● Records for this task:
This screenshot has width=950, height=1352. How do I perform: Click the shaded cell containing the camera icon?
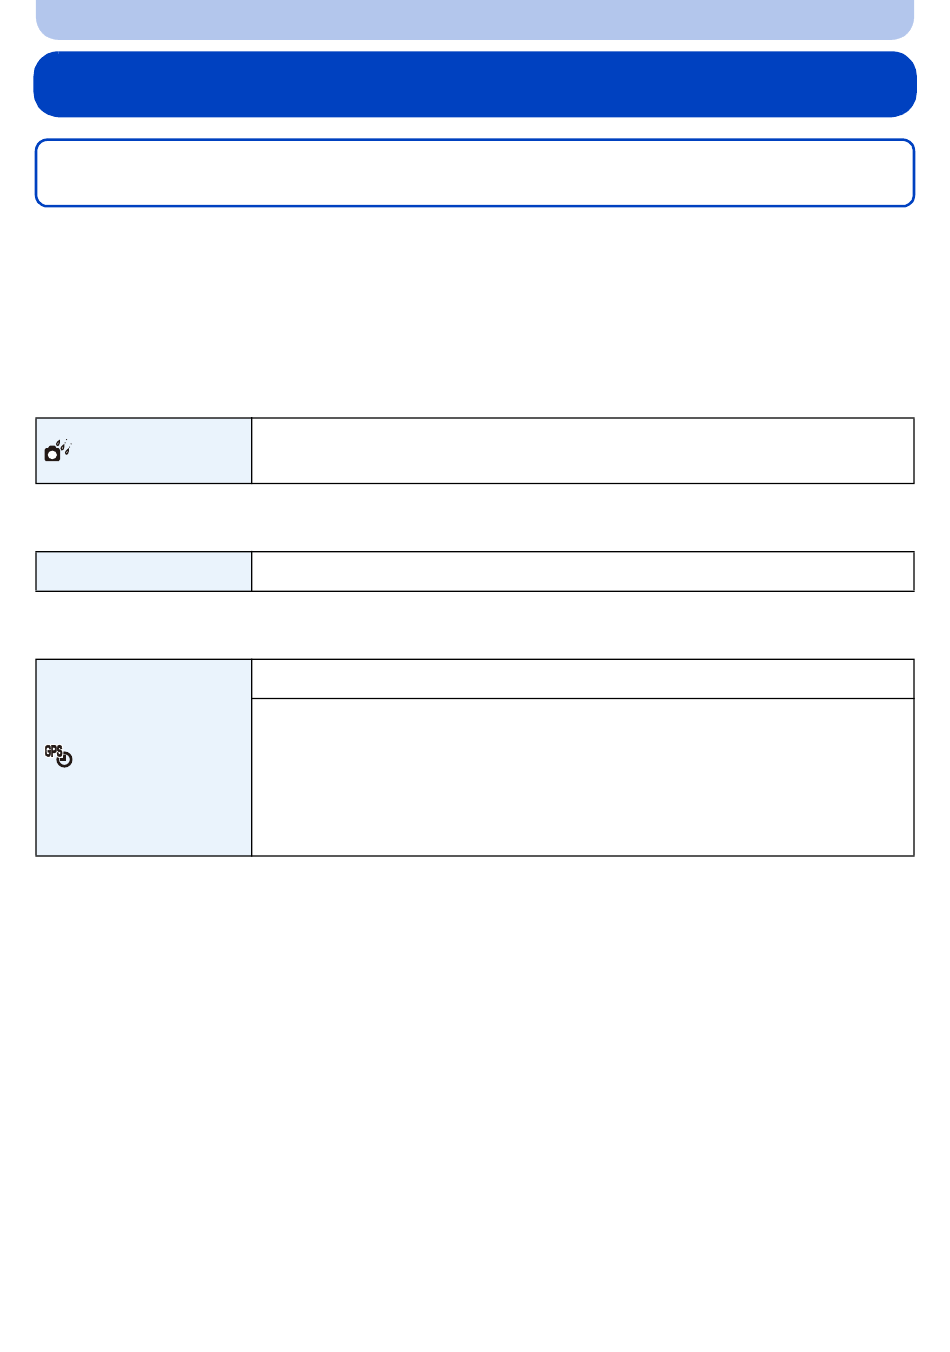[x=144, y=451]
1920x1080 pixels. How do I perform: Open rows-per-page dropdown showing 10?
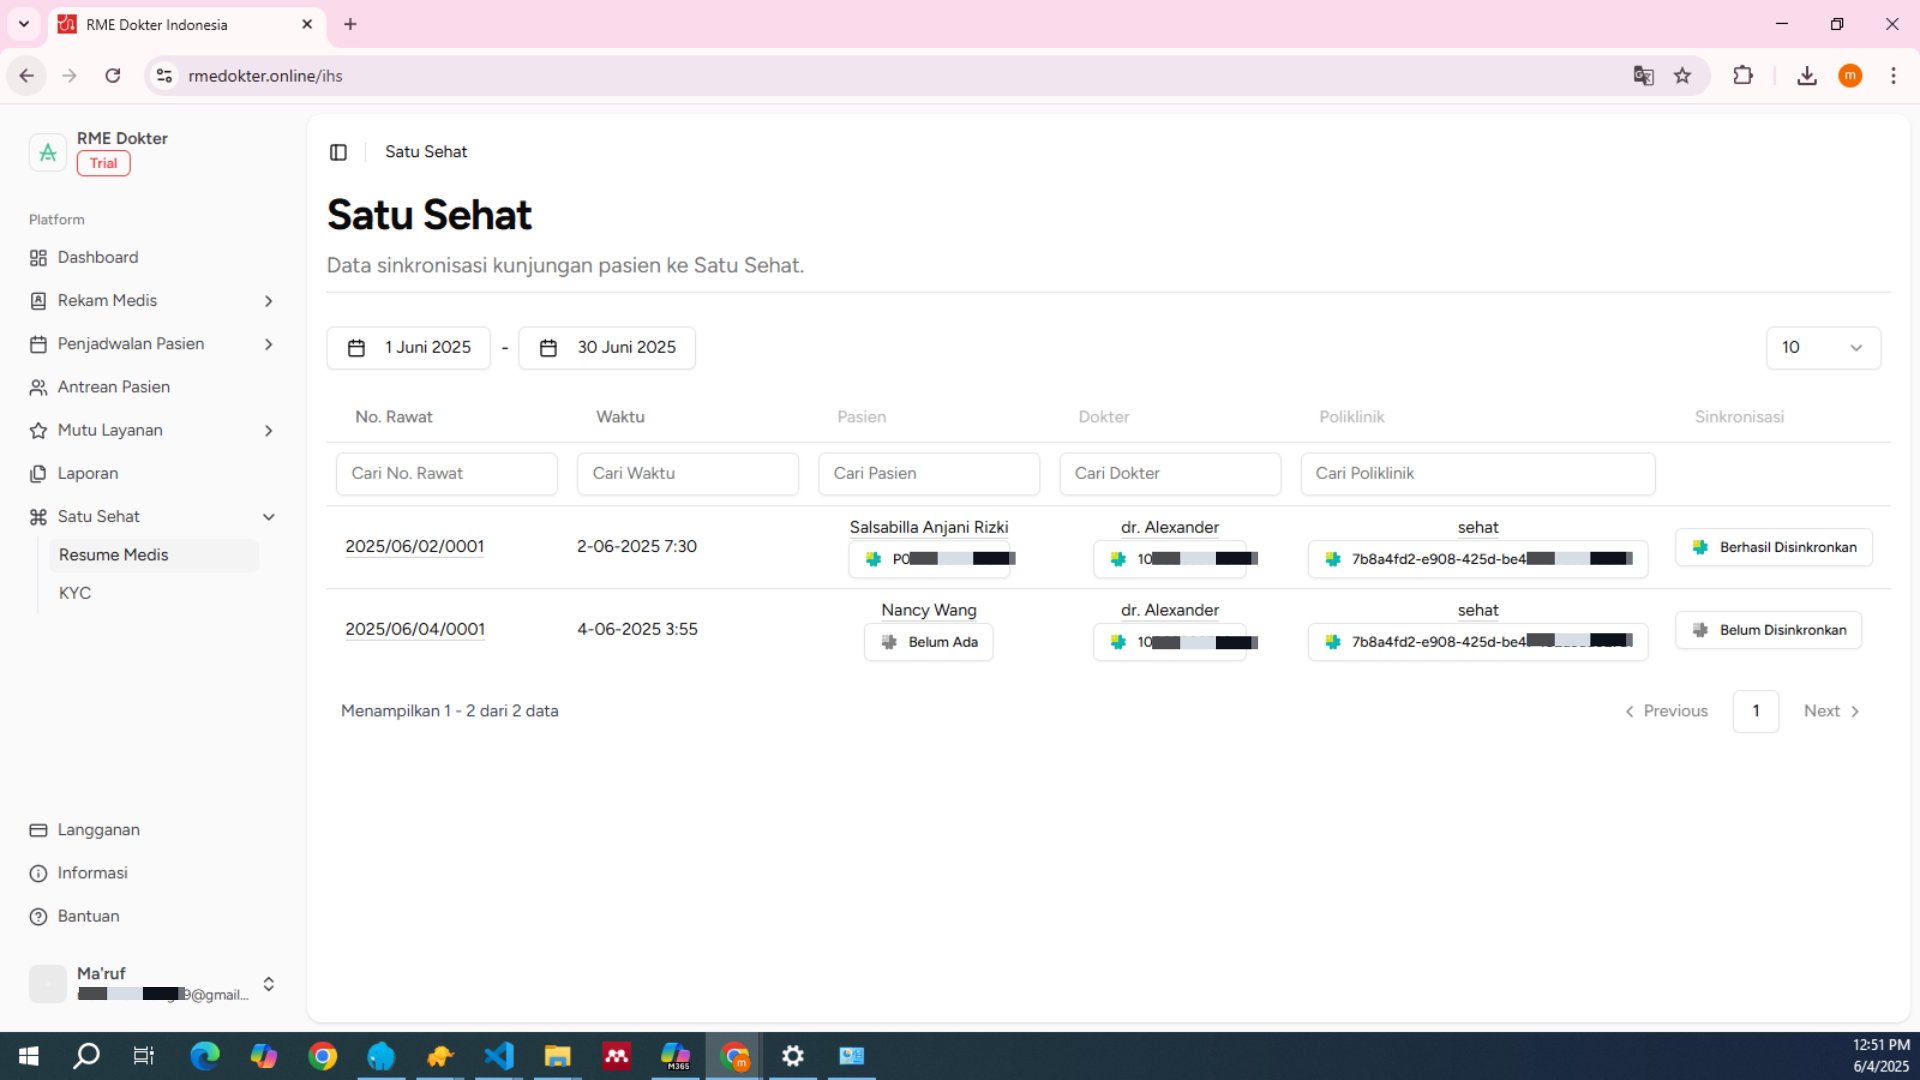point(1822,348)
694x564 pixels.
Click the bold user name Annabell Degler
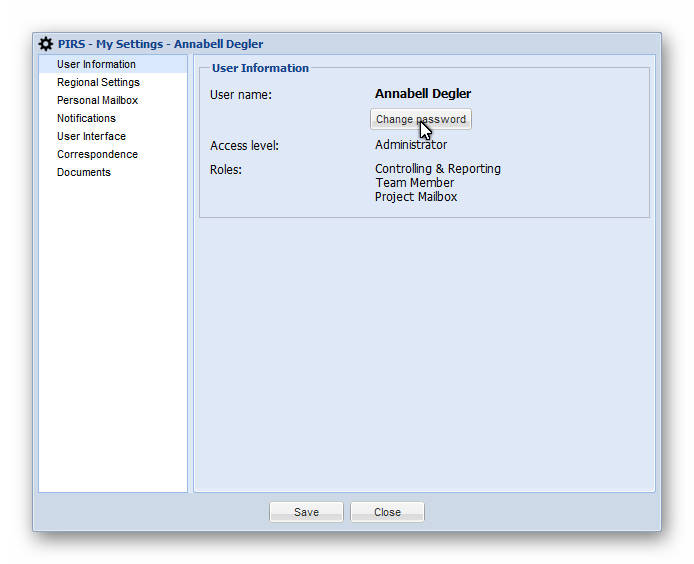(423, 94)
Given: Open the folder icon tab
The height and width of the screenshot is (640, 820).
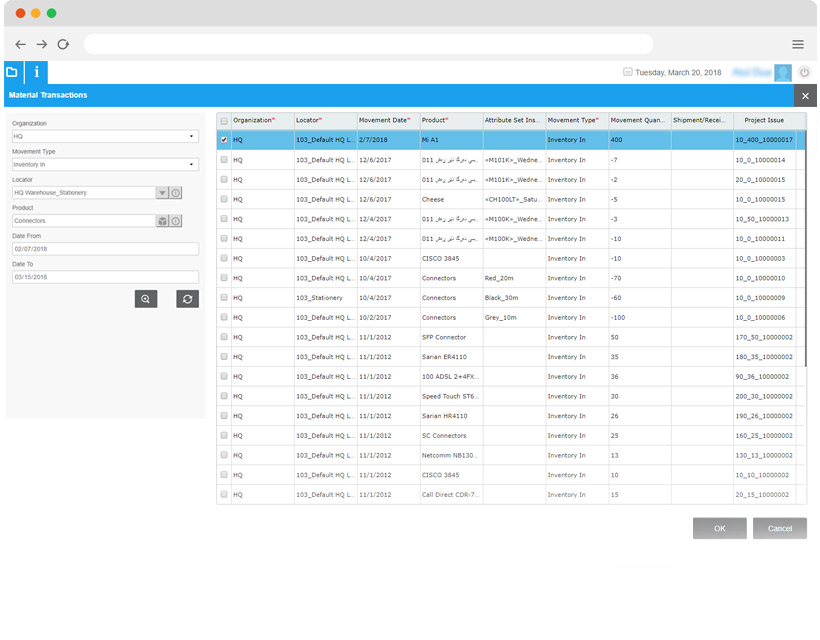Looking at the screenshot, I should (x=12, y=72).
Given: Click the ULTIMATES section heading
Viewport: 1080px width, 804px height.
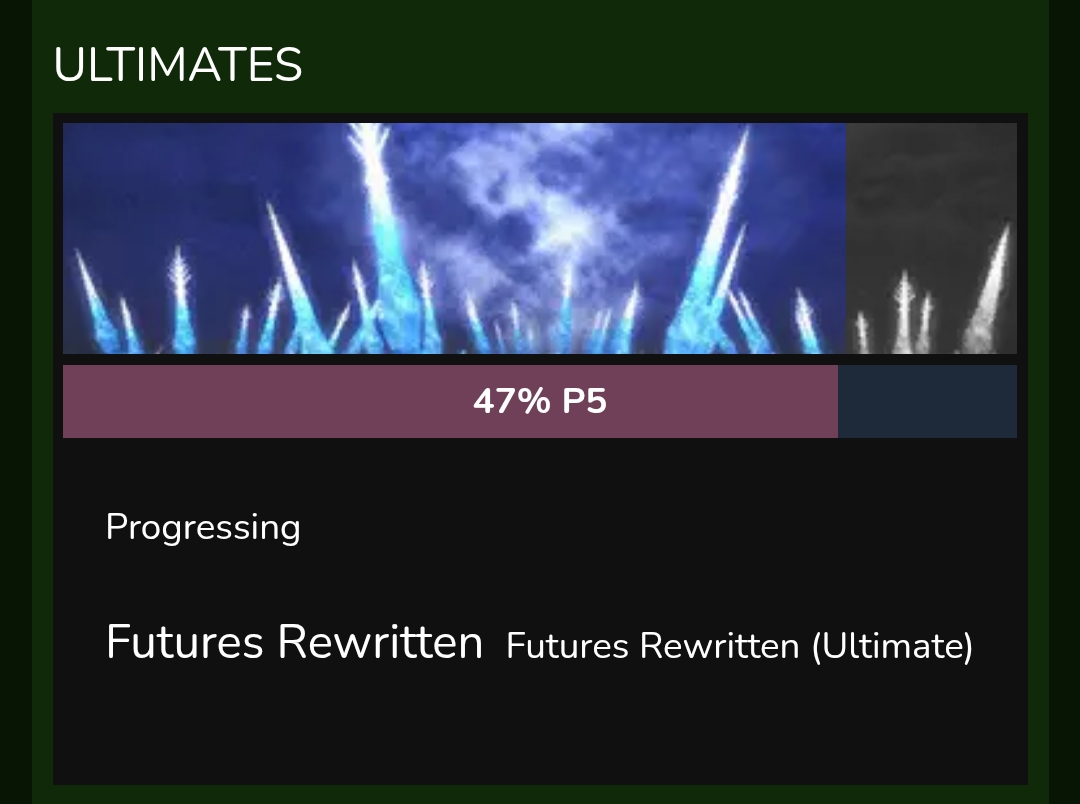Looking at the screenshot, I should (x=178, y=65).
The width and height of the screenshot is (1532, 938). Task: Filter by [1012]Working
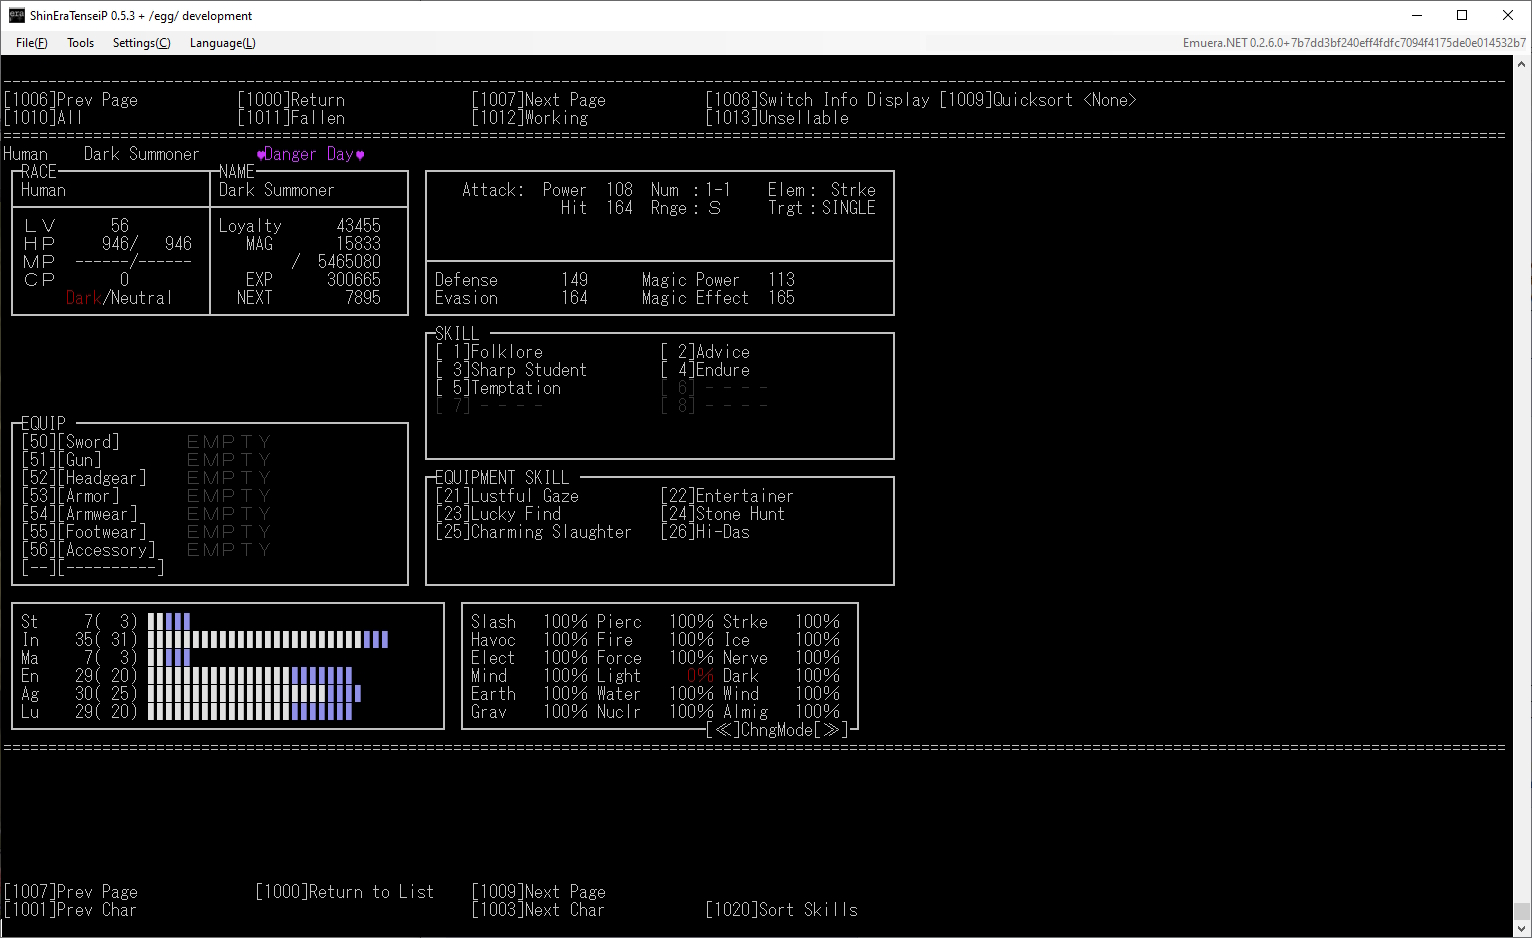530,118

● What you have to do: Starting at the line that has "694x564 pixels." and continuing to the end of the data, lay out each line as an item in a numbered list. Skip blank lines and leave the pictures out.

● Final answer:
1. 694x564 pixels.
2. Click the bold user name Annabell Degler
3. (423, 94)
4. Given: Open the folder icon tab
5. The height and width of the screenshot is (640, 820).
6. Looking at the screenshot, I should (x=12, y=72).
7. Given: Click the ULTIMATES section heading
8. Viewport: 1080px width, 804px height.
9. Looking at the screenshot, I should (x=178, y=65).
10. The width and height of the screenshot is (1532, 938). Task: Filter by [1012]Working
11. 530,118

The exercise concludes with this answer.